*** Begin section ***

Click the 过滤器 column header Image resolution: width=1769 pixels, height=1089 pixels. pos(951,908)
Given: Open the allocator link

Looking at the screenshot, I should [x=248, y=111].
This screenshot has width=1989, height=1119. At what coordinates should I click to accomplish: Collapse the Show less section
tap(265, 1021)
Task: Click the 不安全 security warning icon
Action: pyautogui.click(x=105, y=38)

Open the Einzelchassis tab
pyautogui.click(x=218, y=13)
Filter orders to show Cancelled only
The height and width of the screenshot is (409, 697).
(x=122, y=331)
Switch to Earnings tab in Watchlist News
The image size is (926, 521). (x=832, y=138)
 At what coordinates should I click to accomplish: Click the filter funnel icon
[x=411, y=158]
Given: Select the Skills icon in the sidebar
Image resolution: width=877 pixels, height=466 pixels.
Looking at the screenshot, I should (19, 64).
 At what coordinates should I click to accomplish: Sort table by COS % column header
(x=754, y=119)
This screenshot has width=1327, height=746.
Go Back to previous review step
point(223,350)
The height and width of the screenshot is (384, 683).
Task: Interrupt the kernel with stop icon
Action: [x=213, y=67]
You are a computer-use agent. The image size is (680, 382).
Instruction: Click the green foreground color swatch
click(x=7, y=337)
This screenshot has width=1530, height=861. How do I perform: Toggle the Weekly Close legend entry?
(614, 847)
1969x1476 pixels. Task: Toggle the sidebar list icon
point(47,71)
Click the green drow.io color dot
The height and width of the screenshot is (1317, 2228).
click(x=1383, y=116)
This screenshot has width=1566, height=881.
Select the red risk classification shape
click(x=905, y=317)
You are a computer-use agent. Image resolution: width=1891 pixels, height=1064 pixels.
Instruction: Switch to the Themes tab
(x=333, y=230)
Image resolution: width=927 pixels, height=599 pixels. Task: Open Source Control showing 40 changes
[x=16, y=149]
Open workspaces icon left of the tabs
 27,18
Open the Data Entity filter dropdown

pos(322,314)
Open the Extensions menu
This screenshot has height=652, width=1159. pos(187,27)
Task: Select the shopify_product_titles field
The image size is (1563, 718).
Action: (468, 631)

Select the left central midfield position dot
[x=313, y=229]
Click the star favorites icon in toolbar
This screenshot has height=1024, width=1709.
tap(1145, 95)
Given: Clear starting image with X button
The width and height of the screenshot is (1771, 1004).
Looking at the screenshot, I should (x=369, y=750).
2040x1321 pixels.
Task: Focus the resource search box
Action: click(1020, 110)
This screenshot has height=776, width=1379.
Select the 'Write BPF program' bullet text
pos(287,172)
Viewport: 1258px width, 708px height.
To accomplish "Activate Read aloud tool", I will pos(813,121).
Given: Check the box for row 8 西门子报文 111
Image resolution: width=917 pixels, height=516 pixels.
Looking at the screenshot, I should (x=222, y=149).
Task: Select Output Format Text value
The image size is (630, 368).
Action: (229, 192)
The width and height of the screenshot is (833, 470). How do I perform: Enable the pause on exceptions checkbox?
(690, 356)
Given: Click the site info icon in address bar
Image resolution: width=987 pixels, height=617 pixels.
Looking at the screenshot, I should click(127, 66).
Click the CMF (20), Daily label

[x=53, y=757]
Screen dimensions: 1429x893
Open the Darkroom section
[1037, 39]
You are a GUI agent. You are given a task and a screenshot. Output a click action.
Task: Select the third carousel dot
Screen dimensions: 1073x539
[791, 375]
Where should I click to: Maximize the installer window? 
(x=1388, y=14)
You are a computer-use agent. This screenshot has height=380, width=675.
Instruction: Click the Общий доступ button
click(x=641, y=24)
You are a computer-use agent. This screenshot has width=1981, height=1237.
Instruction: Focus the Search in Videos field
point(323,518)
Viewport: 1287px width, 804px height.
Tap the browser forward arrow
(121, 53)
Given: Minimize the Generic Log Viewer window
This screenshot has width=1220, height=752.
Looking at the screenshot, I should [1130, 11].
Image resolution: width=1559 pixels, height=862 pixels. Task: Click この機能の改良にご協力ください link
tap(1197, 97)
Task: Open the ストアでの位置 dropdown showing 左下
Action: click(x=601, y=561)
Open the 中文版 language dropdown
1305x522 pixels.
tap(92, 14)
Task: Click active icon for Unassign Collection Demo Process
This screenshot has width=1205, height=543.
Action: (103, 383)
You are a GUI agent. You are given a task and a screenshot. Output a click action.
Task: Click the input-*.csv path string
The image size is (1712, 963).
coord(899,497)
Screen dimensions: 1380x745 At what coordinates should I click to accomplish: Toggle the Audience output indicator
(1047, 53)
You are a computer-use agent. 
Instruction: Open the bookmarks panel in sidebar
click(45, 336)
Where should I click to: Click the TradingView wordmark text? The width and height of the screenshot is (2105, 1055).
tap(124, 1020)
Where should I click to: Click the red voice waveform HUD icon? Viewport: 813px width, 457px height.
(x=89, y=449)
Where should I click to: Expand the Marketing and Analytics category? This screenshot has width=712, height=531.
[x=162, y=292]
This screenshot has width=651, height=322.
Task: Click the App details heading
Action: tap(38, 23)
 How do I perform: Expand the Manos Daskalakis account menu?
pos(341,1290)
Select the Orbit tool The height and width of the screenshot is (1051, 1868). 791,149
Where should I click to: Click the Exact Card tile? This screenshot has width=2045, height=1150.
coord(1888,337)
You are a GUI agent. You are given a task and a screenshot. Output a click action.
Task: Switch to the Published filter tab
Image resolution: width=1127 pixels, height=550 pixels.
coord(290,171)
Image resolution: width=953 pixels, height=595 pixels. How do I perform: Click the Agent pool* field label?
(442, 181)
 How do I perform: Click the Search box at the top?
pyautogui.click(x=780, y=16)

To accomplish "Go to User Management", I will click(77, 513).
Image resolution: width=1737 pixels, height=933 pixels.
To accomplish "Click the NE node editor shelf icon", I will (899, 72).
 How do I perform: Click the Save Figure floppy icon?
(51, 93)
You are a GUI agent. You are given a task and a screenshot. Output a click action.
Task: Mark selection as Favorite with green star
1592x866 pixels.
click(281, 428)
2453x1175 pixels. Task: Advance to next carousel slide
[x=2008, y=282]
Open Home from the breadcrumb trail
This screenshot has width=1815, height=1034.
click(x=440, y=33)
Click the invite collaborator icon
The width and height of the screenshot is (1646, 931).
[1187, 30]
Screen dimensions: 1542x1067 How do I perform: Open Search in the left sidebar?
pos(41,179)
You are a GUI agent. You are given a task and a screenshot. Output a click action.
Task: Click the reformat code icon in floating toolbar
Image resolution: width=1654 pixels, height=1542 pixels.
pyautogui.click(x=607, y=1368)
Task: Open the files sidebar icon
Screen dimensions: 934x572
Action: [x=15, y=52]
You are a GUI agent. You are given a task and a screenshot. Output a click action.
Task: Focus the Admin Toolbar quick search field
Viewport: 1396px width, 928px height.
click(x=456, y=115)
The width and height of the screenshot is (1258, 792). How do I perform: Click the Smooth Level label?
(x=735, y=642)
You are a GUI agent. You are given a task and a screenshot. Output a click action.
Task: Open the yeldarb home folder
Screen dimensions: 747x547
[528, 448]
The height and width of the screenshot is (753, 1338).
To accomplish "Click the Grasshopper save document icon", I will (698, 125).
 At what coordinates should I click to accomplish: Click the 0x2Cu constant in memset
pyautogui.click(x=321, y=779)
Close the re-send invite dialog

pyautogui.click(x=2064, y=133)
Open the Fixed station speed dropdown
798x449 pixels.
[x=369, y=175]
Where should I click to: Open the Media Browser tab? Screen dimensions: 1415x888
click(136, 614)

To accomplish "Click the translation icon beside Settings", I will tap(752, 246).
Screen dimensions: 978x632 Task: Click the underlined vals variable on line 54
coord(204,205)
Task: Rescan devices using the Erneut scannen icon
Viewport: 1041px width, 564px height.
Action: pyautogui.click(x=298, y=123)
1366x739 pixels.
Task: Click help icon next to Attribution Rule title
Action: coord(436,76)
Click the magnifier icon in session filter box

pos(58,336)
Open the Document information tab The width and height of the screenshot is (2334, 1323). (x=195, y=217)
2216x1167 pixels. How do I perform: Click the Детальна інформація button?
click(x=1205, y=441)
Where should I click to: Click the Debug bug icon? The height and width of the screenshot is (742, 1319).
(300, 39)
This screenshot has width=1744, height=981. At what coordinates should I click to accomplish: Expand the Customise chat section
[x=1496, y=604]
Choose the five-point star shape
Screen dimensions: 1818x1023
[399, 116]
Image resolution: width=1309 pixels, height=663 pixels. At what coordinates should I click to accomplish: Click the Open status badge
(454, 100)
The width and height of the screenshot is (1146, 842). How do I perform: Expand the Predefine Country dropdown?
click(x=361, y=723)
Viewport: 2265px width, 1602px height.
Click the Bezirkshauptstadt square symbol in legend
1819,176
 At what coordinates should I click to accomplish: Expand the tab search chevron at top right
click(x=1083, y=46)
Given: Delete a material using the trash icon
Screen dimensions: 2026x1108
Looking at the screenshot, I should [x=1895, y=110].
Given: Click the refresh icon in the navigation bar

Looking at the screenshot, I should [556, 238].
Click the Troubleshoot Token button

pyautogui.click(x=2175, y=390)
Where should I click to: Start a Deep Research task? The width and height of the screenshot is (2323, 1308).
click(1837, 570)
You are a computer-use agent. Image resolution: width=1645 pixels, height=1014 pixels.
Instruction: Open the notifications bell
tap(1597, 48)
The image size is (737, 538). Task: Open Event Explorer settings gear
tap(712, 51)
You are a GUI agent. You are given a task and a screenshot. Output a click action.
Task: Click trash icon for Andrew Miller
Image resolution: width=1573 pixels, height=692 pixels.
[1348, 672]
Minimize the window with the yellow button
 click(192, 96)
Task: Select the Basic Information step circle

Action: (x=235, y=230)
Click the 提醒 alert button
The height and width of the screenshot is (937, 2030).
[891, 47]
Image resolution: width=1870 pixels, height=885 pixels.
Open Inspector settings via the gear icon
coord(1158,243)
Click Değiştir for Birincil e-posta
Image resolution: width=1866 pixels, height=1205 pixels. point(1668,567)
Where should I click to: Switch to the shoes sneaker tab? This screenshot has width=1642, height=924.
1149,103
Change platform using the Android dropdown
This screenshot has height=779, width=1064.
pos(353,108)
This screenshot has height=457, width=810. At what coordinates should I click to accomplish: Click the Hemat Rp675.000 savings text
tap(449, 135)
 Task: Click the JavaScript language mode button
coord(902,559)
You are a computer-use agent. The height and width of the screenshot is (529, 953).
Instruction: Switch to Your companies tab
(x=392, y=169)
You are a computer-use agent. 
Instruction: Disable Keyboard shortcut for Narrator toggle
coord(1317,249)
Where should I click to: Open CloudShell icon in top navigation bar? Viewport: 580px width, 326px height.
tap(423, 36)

*** End section ***

TASK PROMPT: Copy every line of the listing that includes the string "trash".

RESPONSE AREA:
Given: Delete a material using the trash icon
Task: Click trash icon for Andrew Miller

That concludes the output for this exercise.